We also have a separate dev integration env for testing changes with some
uncertainty. Go fast and only break minor things.

------
weliketocode
You're new to the organization and were hired to help the company go from
rough, ship-first, relatively low quality practices to high quality and
scalable best practices.

In order to make this a reality, you're going to need to first be very
understanding and cognizant of the existing team and the reason they do what
they do.

This is the only way to inform your decisions on:

1\. Which changes are most high priority ie business impact

2\. Which changes will require significant team buy-in

3\. Which changes will make the most sense for your team

I very strongly recommend you start with some easy wins:

\- Bad key management? Use env variables

\- Autoscaling (as you mentioned)

\- Clean up no longer in-use aws services to save $$$

Once you've made an improvement or two, then start tackling some of the
problems that require more buy-in.

 _This is anything that affects others ' workflows or pace of work._

If the founder is cowboy-coding and pushing things directly to prod, you're
going to need to get his buy-in to change his workflow. Come up with a
document, plan, or RFC for anything that requires buy-in. Get comments from
relevant parties for your plan. Then, and only then, implement the plan.

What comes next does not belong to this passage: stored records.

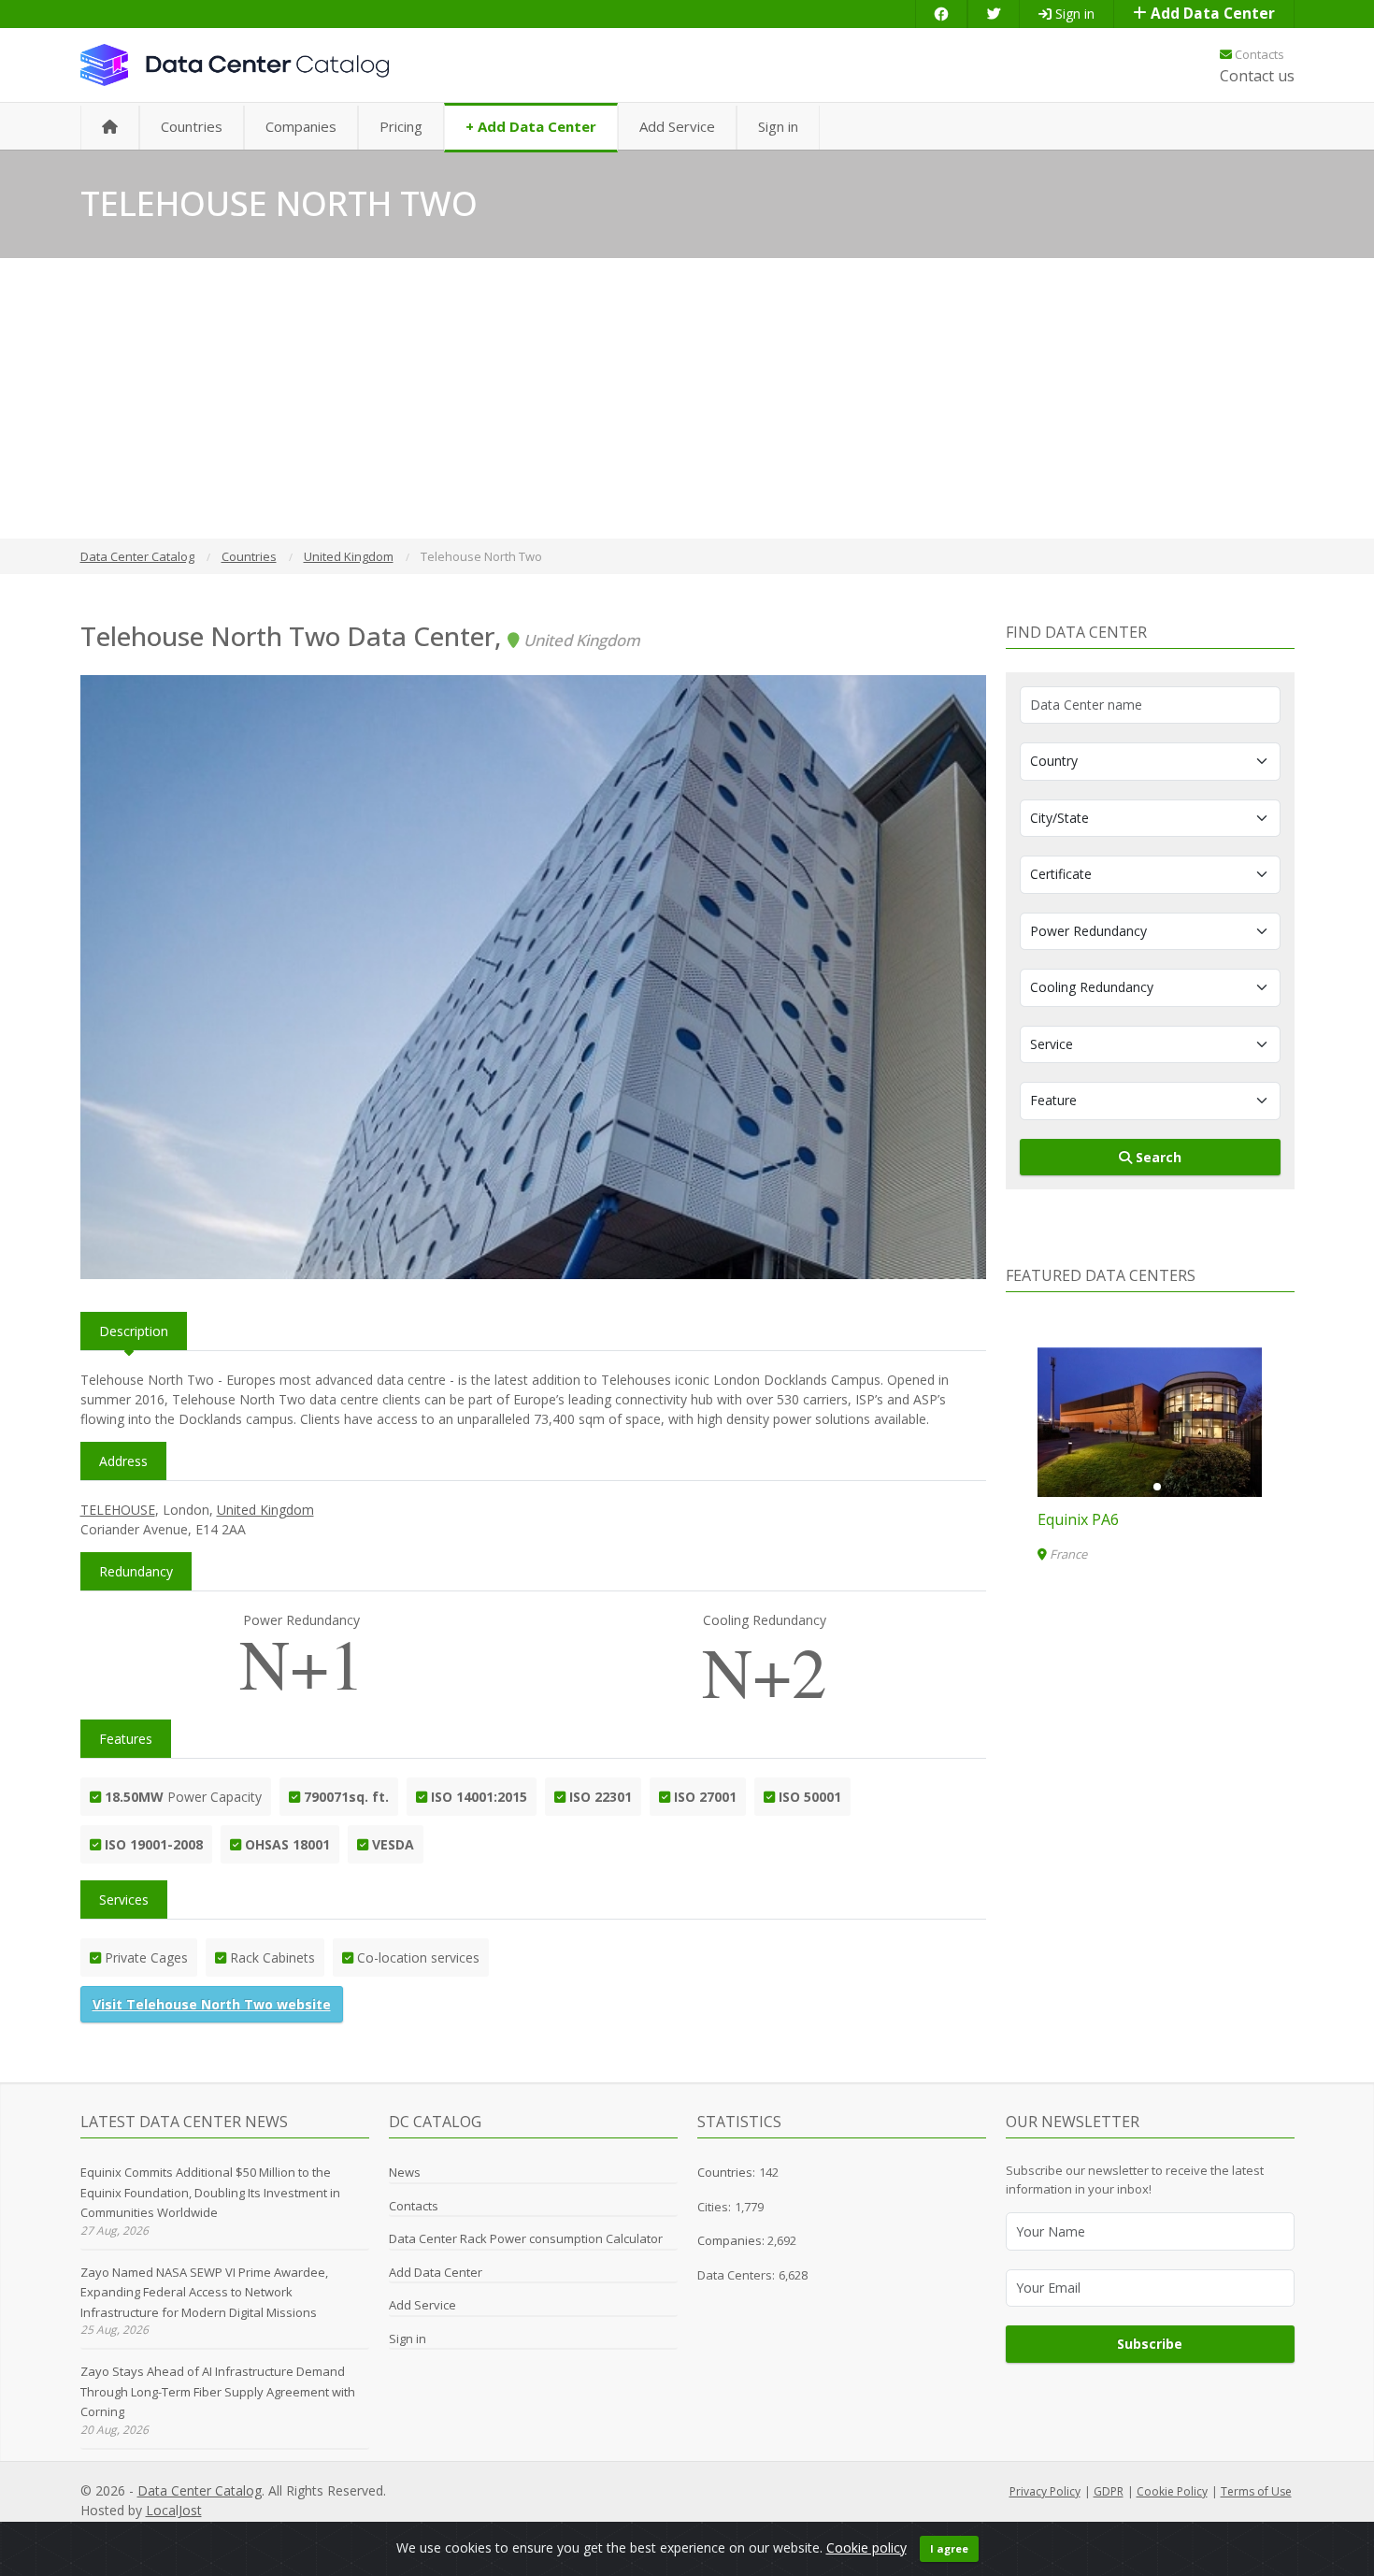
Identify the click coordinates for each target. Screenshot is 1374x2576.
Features (125, 1739)
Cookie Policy (1172, 2491)
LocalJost (174, 2510)
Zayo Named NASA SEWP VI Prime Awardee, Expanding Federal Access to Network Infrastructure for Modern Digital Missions (204, 2292)
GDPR (1109, 2491)
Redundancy (136, 1571)
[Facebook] (941, 13)
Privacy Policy (1045, 2491)
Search (1156, 1157)
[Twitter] (993, 13)
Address (123, 1461)
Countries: (726, 2172)
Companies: (732, 2240)
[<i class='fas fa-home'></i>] (109, 128)
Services (124, 1899)
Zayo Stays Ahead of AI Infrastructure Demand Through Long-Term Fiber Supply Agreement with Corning (217, 2391)
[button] (1142, 1486)
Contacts (1258, 54)
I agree (949, 2548)
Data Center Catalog (199, 2490)
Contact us (1257, 75)
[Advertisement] (687, 398)
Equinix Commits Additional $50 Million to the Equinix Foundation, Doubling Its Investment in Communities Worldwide (210, 2192)
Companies (300, 126)
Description (133, 1331)
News (405, 2172)
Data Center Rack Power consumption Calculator (526, 2238)
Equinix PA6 (1078, 1519)
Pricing (400, 126)
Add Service (677, 126)
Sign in (1073, 13)
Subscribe (1149, 2344)
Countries (191, 126)
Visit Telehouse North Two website (212, 2004)
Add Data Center (1211, 13)
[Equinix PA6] (1150, 1422)
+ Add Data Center (530, 126)
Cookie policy (866, 2547)
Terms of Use (1256, 2491)
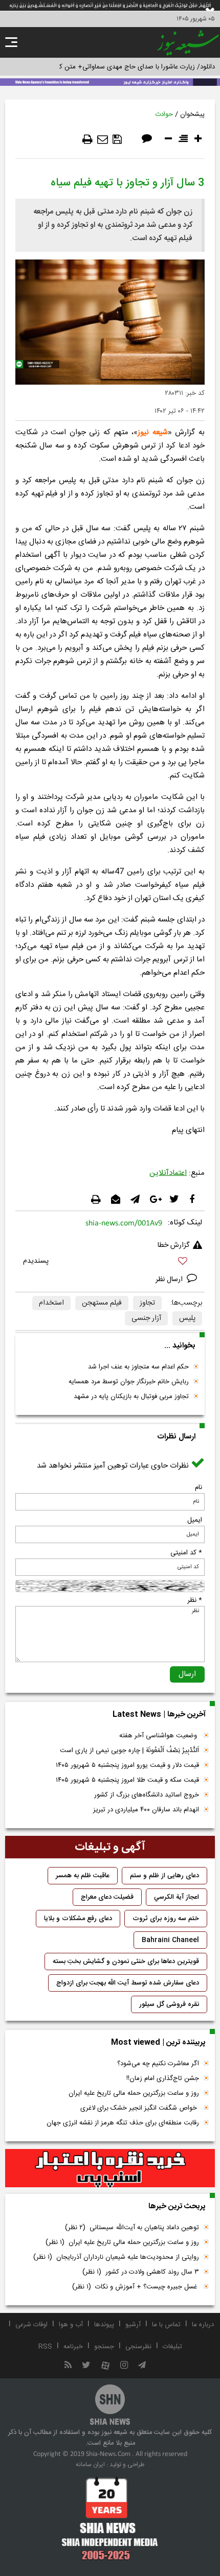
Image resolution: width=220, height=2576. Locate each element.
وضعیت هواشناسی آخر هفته (159, 1735)
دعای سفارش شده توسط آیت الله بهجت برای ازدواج (127, 1983)
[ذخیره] (117, 139)
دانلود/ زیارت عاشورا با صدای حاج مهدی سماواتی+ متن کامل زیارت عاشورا (114, 67)
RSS (45, 2346)
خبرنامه (73, 2346)
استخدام (51, 1303)
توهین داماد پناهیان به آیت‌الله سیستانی (132, 2227)
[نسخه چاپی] (87, 139)
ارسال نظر (170, 1279)
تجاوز (147, 1303)
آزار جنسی (146, 1318)
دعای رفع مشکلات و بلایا (78, 1918)
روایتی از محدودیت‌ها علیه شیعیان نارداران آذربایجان (116, 2257)
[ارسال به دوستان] (102, 139)
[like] (110, 1262)
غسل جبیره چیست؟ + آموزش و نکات (135, 2287)
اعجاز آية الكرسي (176, 1897)
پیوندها (104, 2324)
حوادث (164, 114)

3 weeks really isn't that long. You still have plenty of time to right this
ship.

------
aprdm
I find it amazing how people can make so many assumptions from this Ask HN
post and already assume how the CEO is, what the start up needs, if OP is
right or wrong and whatnot.

DevOps is much about culture and it's not a one solution fits-it-all that you
can grab from your past 7 years and readily apply to a company you just
joined. I was responsible for a very big devops transformation in a medium
company (3k employees, 80 devs), took around a year and a half to go from ssh
to server to deploy to everyone being on Ansible and automated deploys with
CI/dev/staging/prod.

I would say to chill :), you just joined the company, 3w is not a lot of time
to understand the culture, the devs, what they should optimize for, what is
causing them pain, what is taking them time, what is making them money and
etc.

Also, have some real 1:1s with the CEO (or whoever you report to) and be
_very_ direct about how you are feeling and what the expectations are.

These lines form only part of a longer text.